───── Given records
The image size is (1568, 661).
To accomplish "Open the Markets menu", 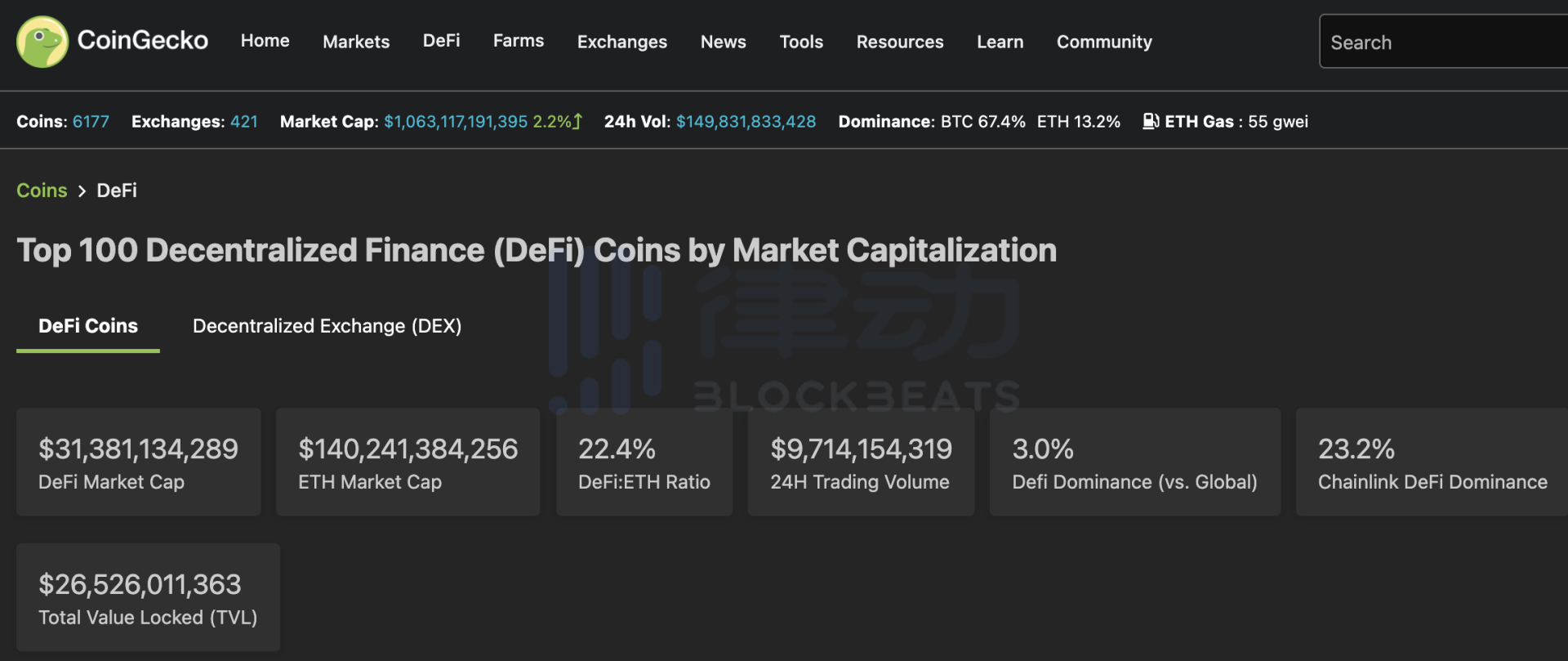I will (356, 42).
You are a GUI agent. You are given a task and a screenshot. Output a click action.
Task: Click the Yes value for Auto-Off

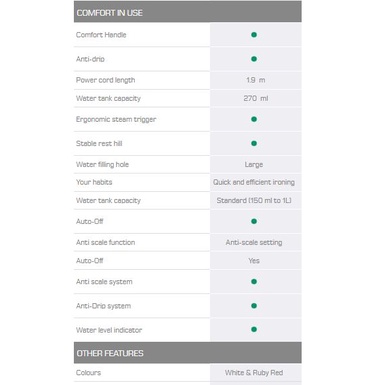254,261
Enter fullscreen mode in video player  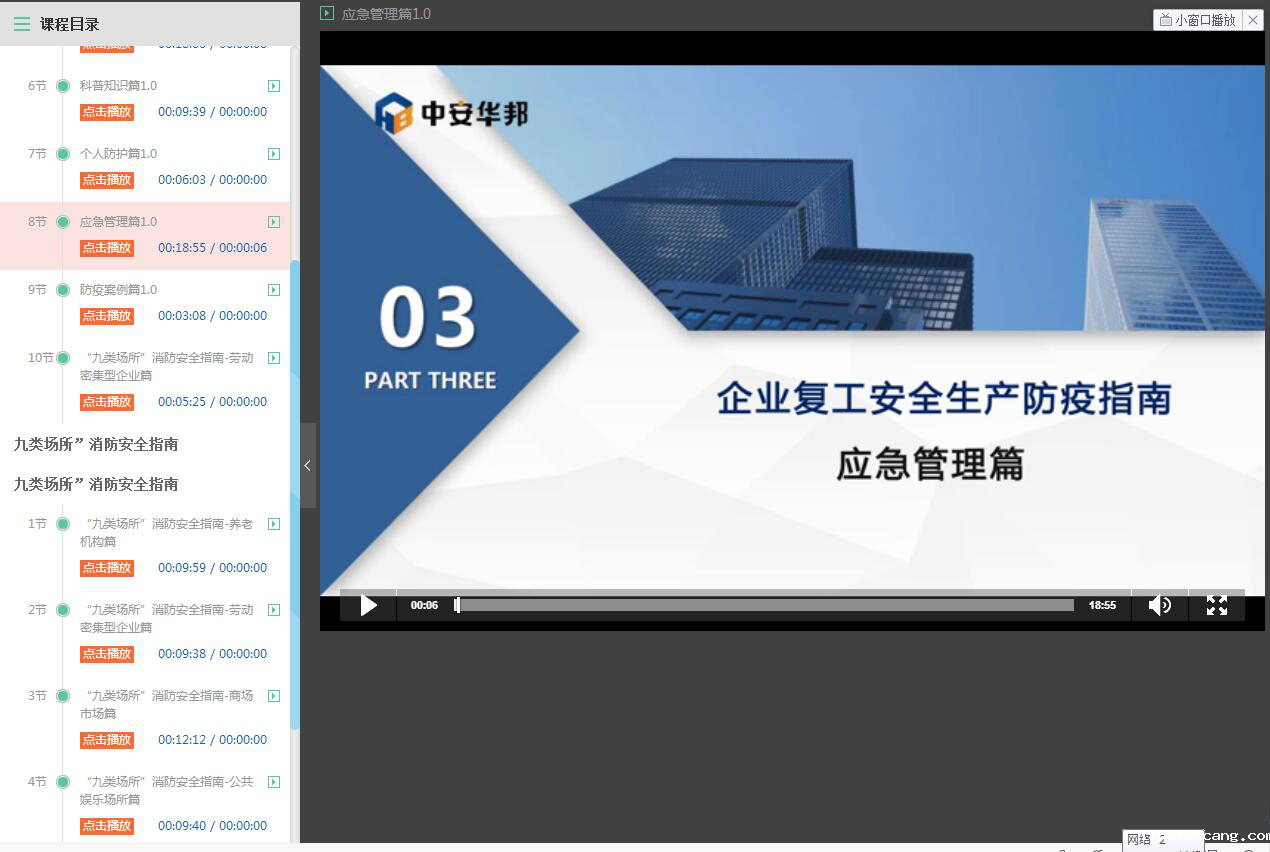pyautogui.click(x=1216, y=605)
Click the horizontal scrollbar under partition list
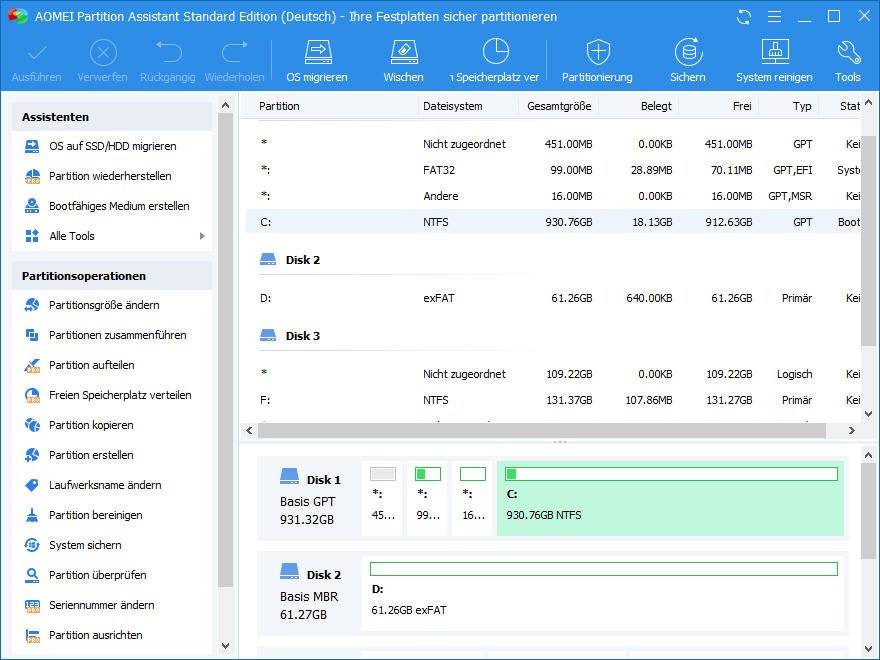 coord(540,430)
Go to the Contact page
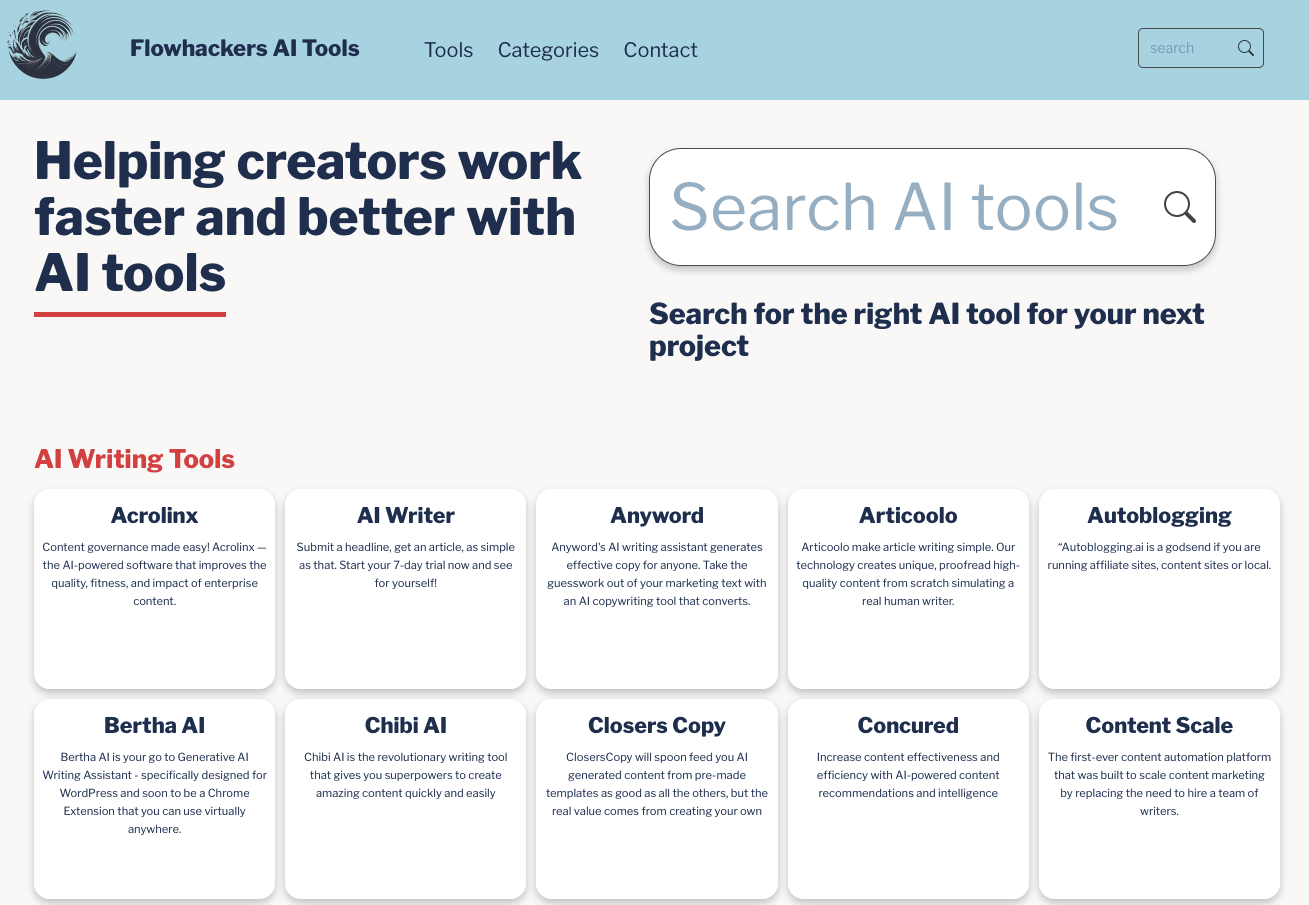The height and width of the screenshot is (905, 1309). (660, 50)
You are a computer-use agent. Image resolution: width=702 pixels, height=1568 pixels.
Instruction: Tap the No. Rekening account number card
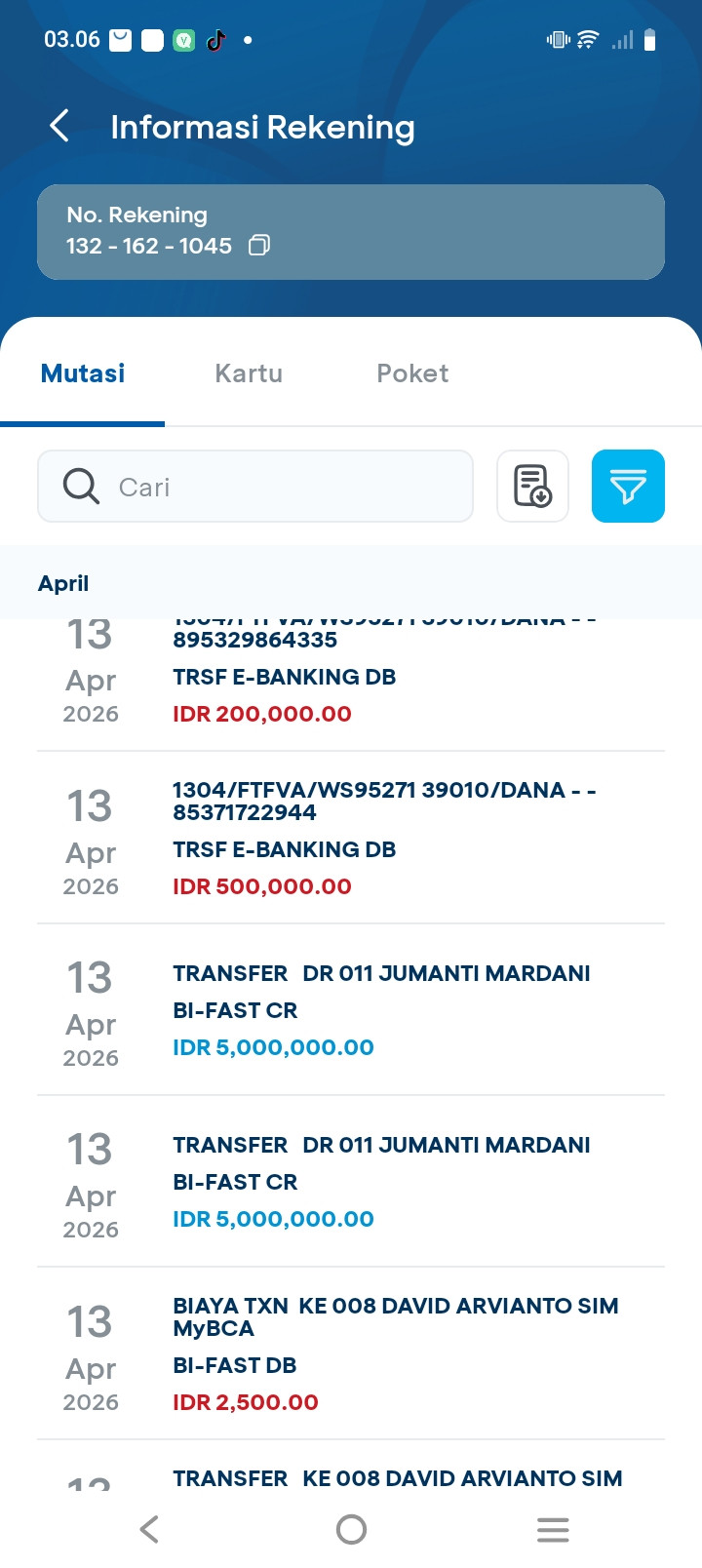coord(351,231)
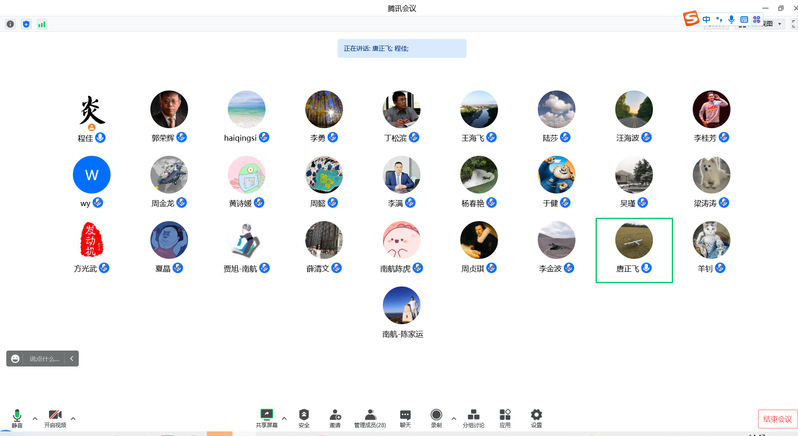Expand video options arrow beside 开启视频
This screenshot has width=798, height=436.
[73, 417]
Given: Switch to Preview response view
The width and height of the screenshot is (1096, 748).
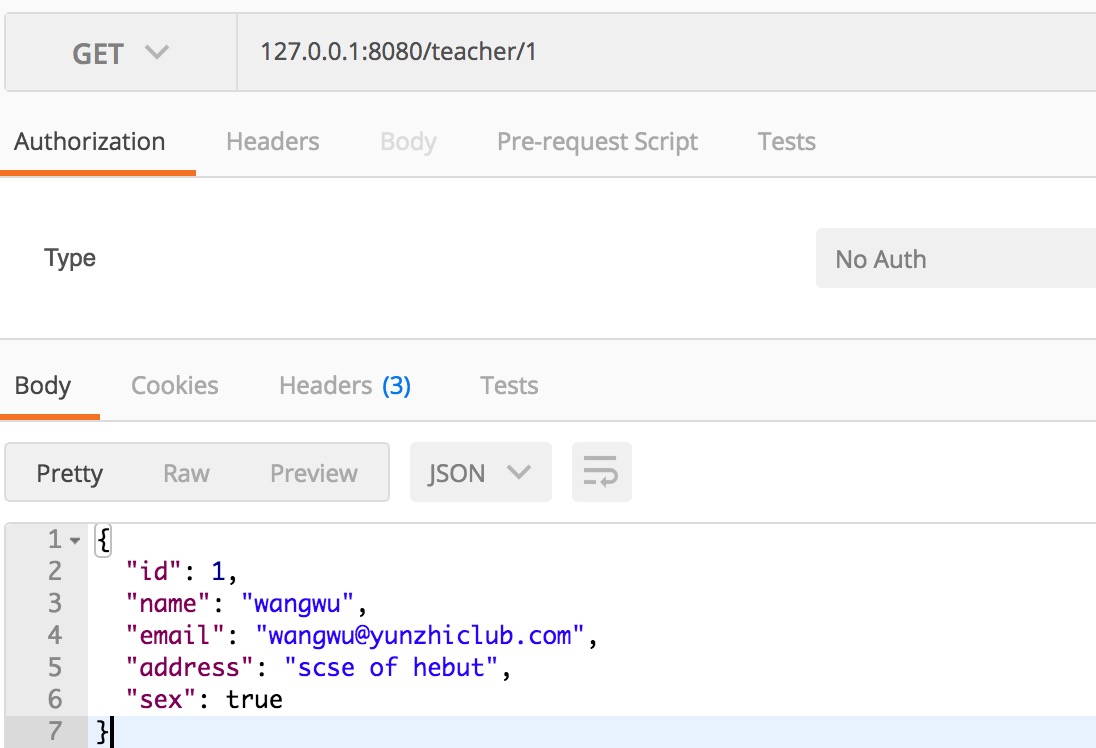Looking at the screenshot, I should pyautogui.click(x=314, y=473).
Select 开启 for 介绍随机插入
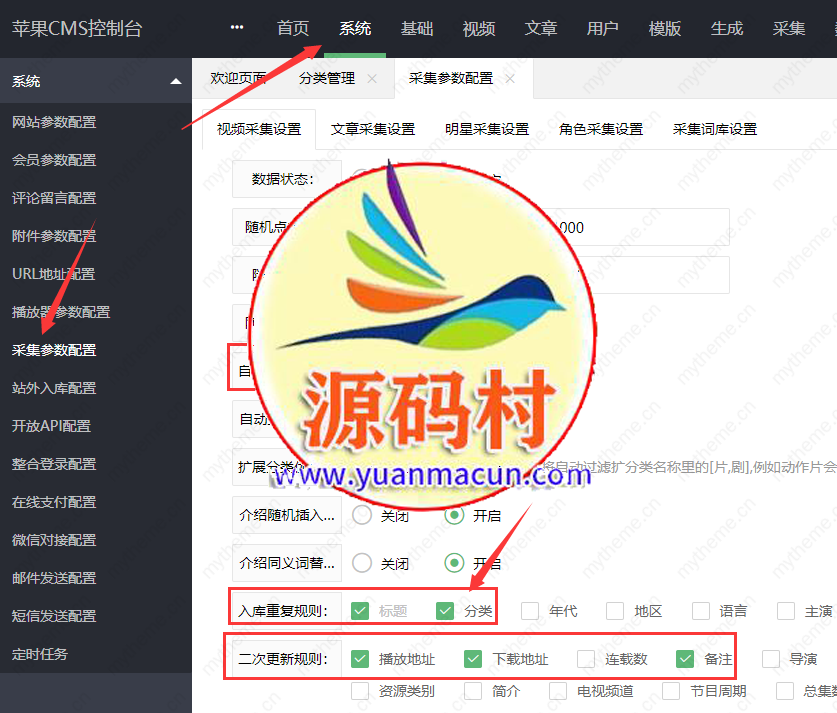The height and width of the screenshot is (713, 837). tap(454, 516)
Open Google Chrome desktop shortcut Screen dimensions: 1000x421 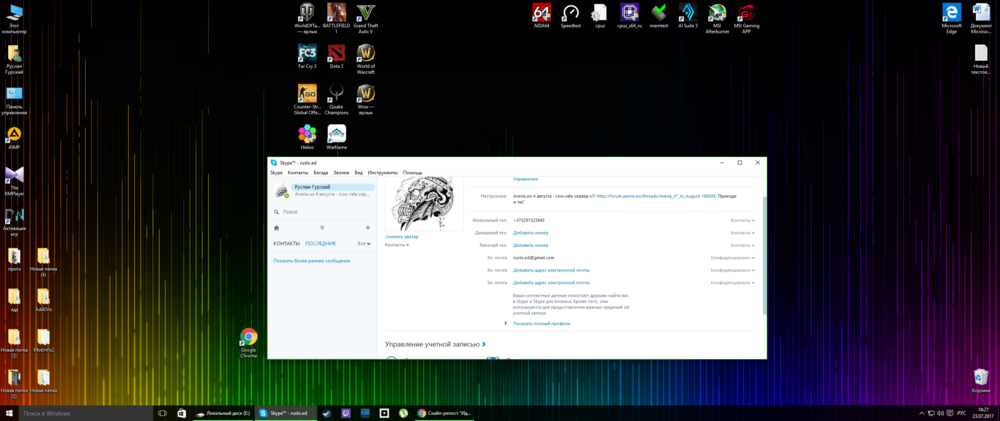point(248,338)
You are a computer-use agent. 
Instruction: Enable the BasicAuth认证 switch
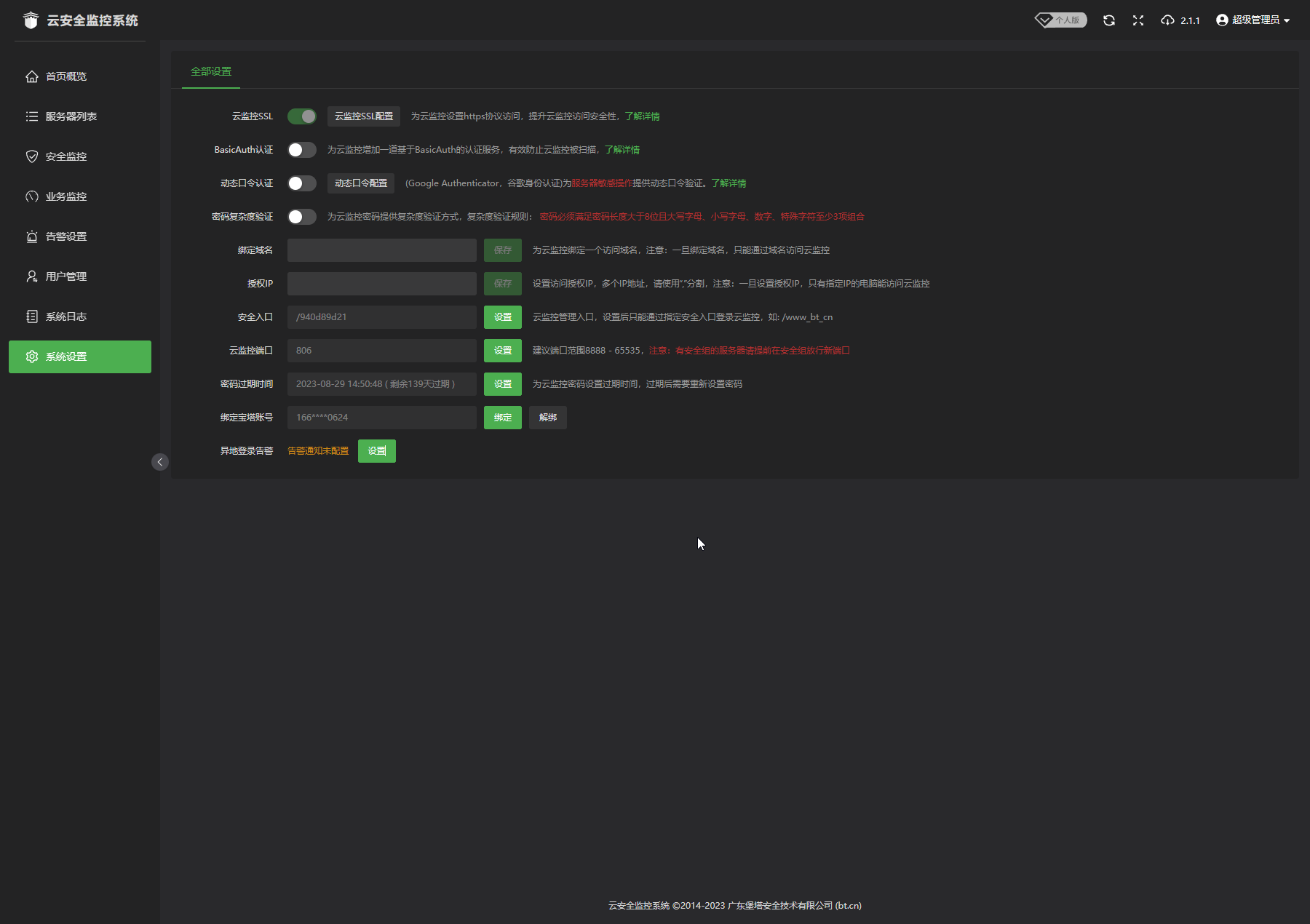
──────────
The problem:
When a line in the material above includes the word "computer", copy that line.

Answer below:
You are a computer-use agent. Image resolution: width=702 pixels, height=1568 pixels.
You are a computer-use agent. 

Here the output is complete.